TASK INSTRUCTIONS:
A. List every bucket size that the half-fit passage writes out as a number in the sentence beginning "Available memory will be divided into buckets".
B. Carry the passage on the half-fit allocator forward from its final sentence.

In this project, you will implement a real-time memory allocation strategy called half-fit. The requirements of the project are as follows:

There is one allocation function, void *half_alloc( size_t n ), that takes an integer as an argument and returns a block of memory of the appropriate size. Memory will be allocated in multiples of 32 bytes (including a four-byte header). Any request for any other amount will result in a block of memory of the next largest size being allocated; although the user will not be aware of this. Available memory will be divided into buckets of size 32, 64, 128, 256, 512, 1024 and all the way up to 32768 in powers of two. Each bucket will contain all available blocks of memory of the size up and including to the next size minus 1 (although, as sizes are multiples of 32, it will really be only up to the next size minus 32). Therefore, an available block of 900 bytes will be in the bucket corresponding to 512 to 1023 (although it will only contain blocks from size 512 to 992). A request for n bytes will access a block from the bucket corresponding to the least power of two greater than or equal to the requested amount. As all the blocks in this bucket must be greater than or equal to this power, it is guaranteed that any block of memory from this pool will be acceptable.

Records contained in a dataset
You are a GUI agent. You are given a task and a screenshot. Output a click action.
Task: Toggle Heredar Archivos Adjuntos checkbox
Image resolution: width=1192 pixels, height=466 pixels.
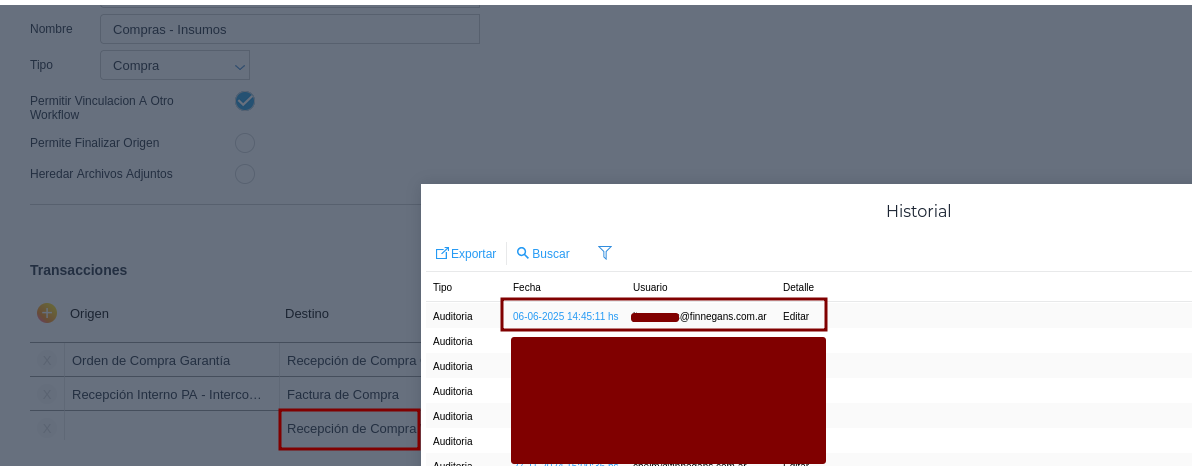pyautogui.click(x=245, y=174)
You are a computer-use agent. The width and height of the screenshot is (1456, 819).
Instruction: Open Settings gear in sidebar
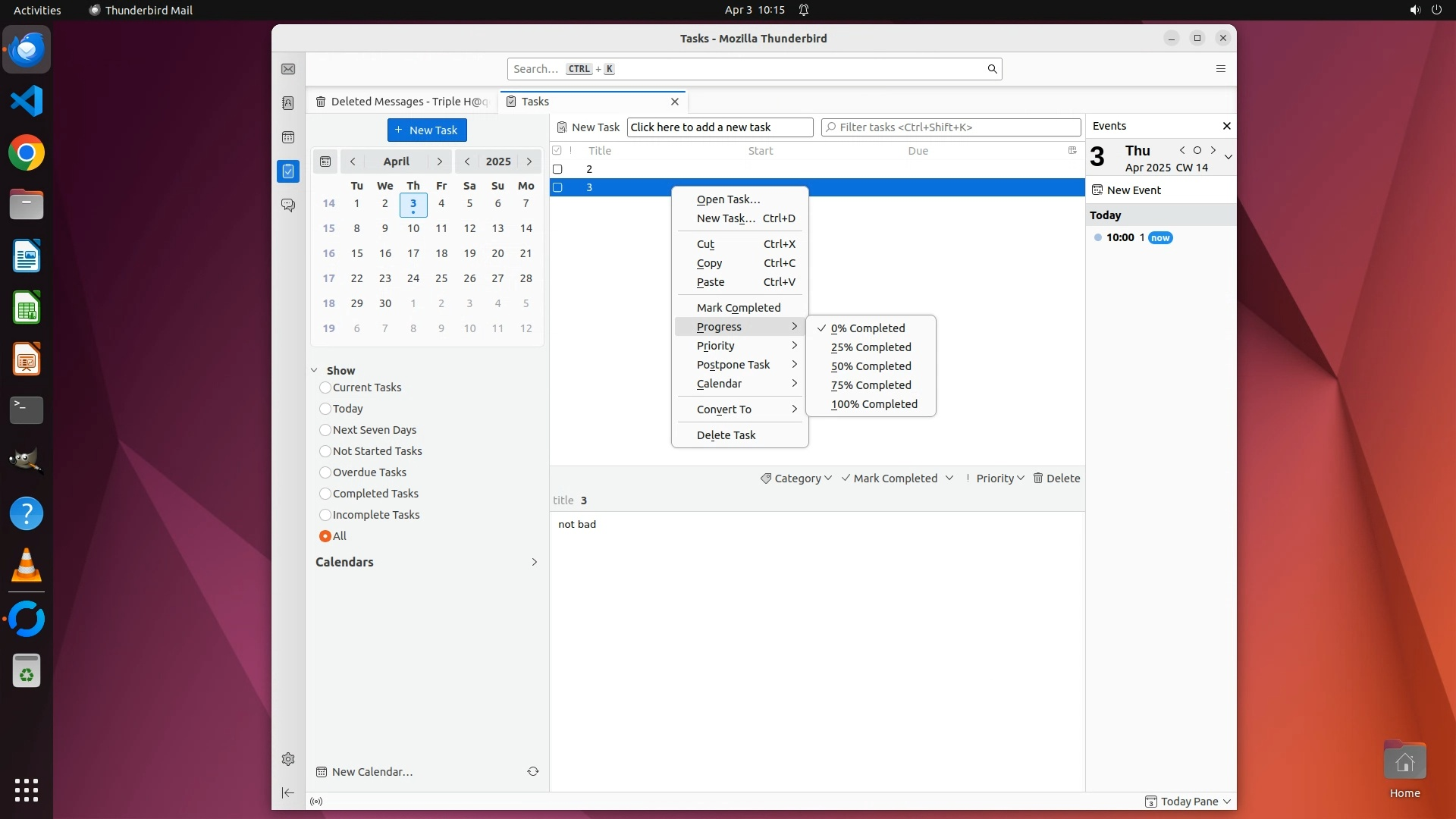point(288,759)
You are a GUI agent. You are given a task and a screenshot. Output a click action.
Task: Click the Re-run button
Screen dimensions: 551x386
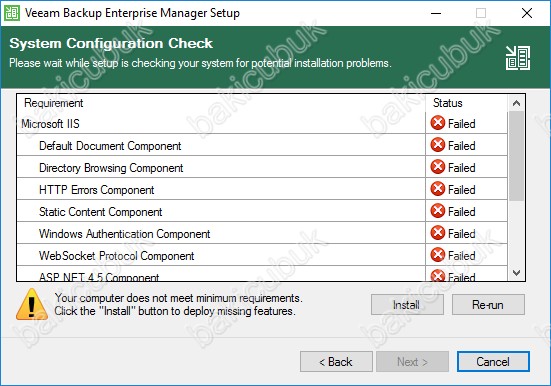click(488, 304)
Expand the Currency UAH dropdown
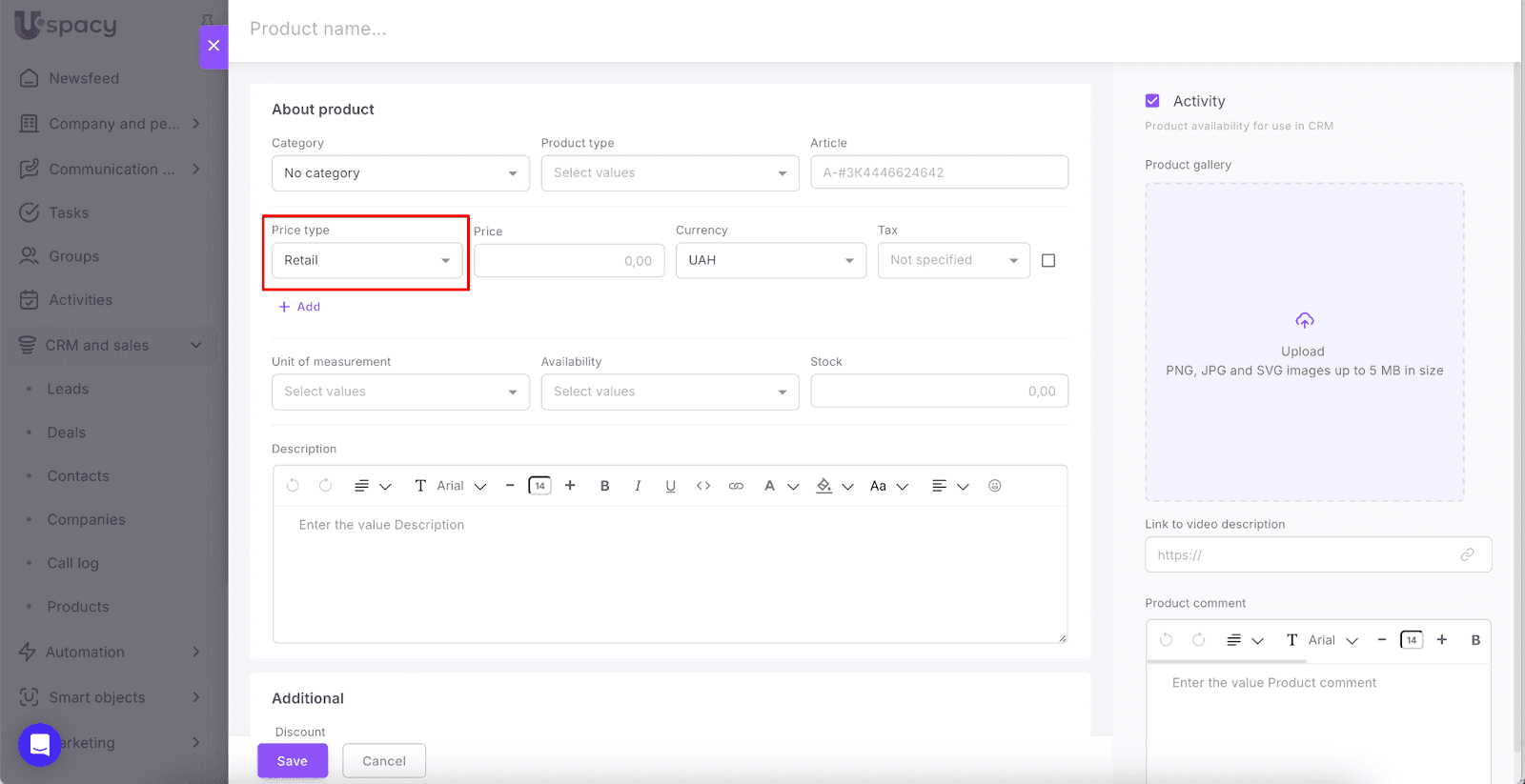 (x=770, y=260)
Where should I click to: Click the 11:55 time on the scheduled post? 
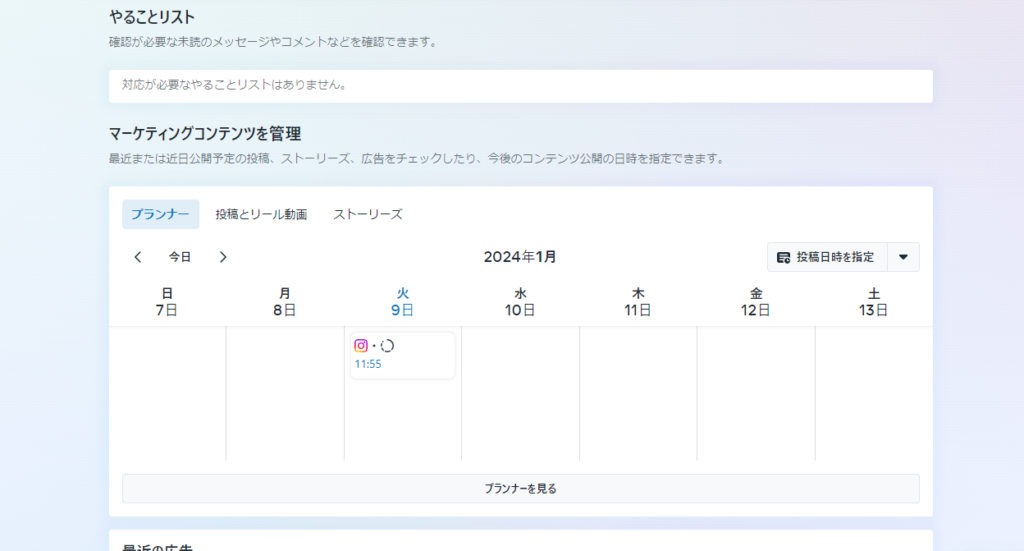[x=368, y=364]
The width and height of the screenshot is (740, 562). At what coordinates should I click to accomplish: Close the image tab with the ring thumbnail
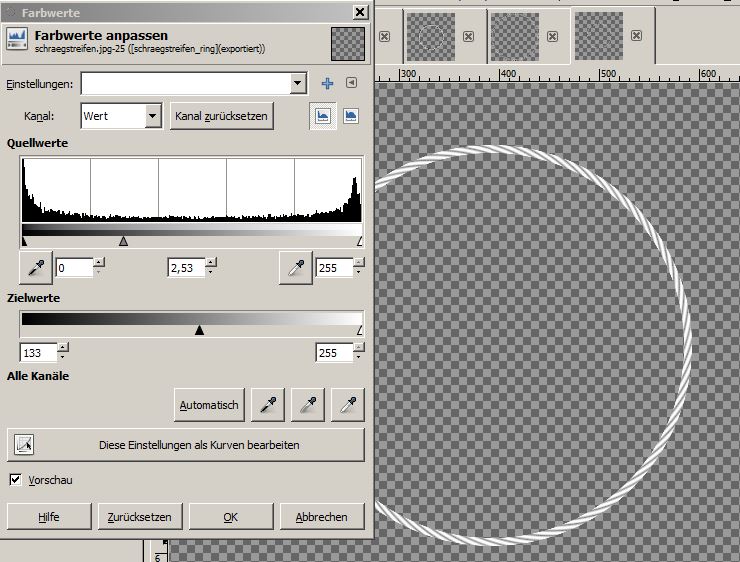point(468,36)
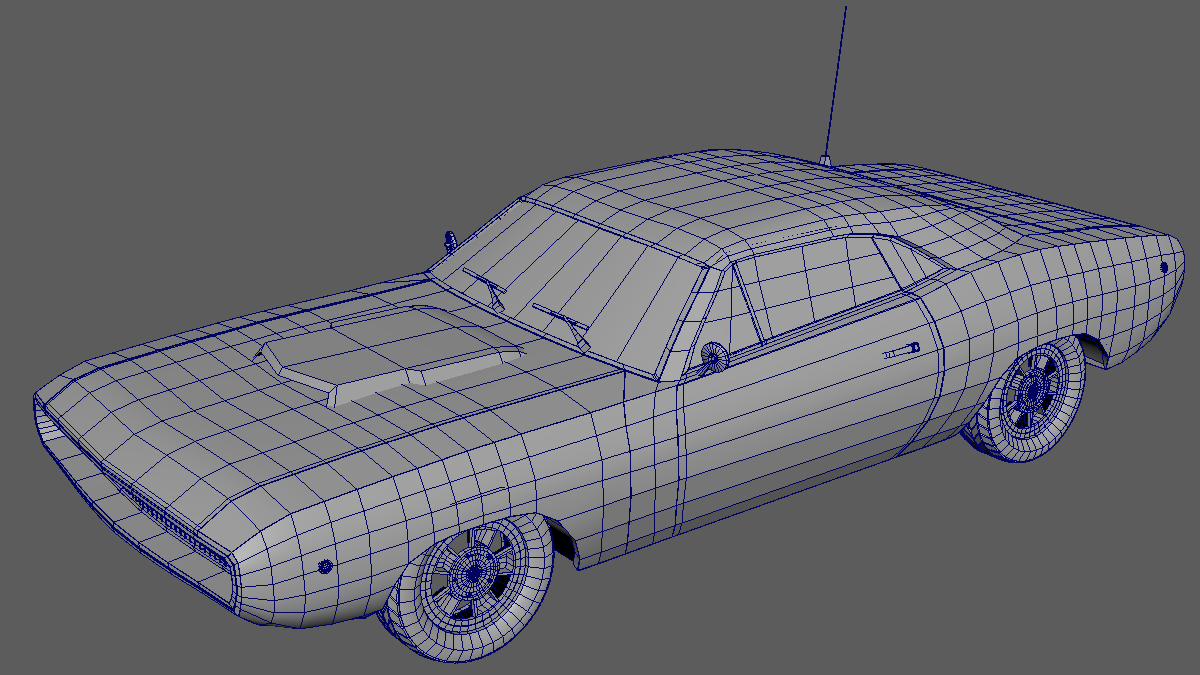Select the rear quarter side marker light

1164,267
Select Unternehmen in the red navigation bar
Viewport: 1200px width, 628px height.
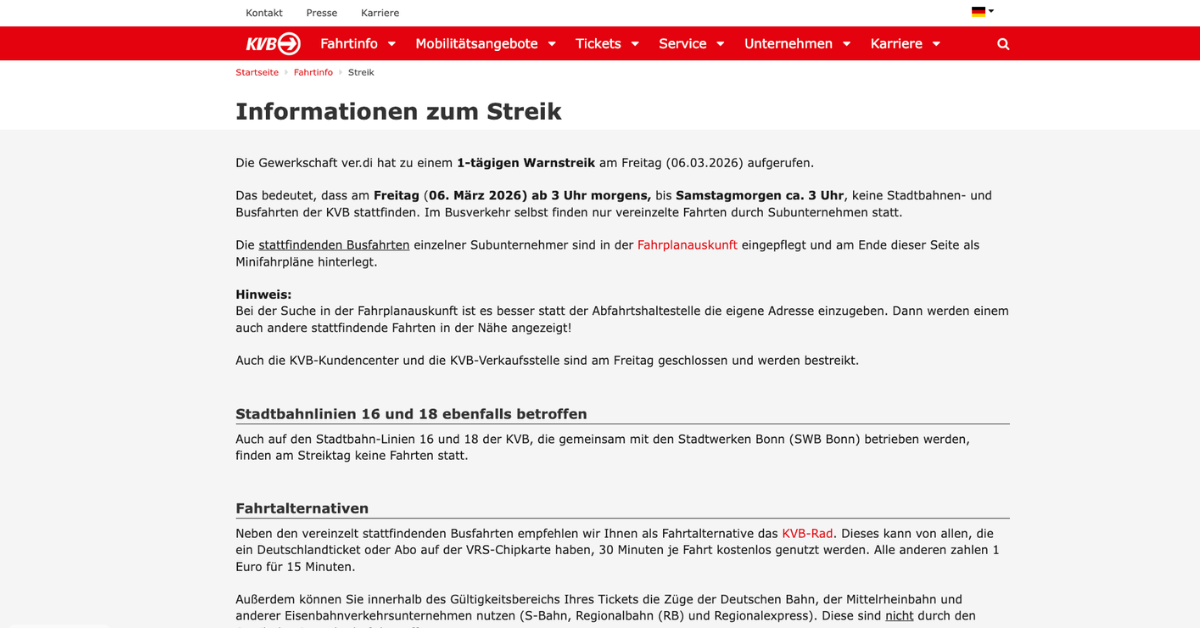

RESPONSE LIST:
A. 32, 64, 128, 256, 512, 1024, 32768

B.
The system will be initialized with a single block of size 32768. You will require function void half_init(). This function will always initialize the system as if no memory has been allocated.

Given a block from the appropriate pool, suppose that is of size m bytes and the request is for n bytes. If m − n < 32, then allocate the entire block and return the address of the first byte. Otherwise, split the block into two allocating the n bytes and placing the other block into the appropriate bucket for a block of size m − n.

Note that if a request is made, say, for a block of size 94 bytes, if the bucket containing blocks of size 128 to 255 is empty, you will keep searching progressively larger and larger buckets until one is found that is not empty. If all buckets are empty, the null pointer is returned.

You do not have to clear the entries of the block (that is, set them to zero).

There is one de-allocation function, void half_free( void * ), that takes a block of memory and re-integrates it back into the memory pool. If the freed memory block is adjacent to other currently freed memory blocks, it is merged with them and the combined block is then re-integrated into the memory pool.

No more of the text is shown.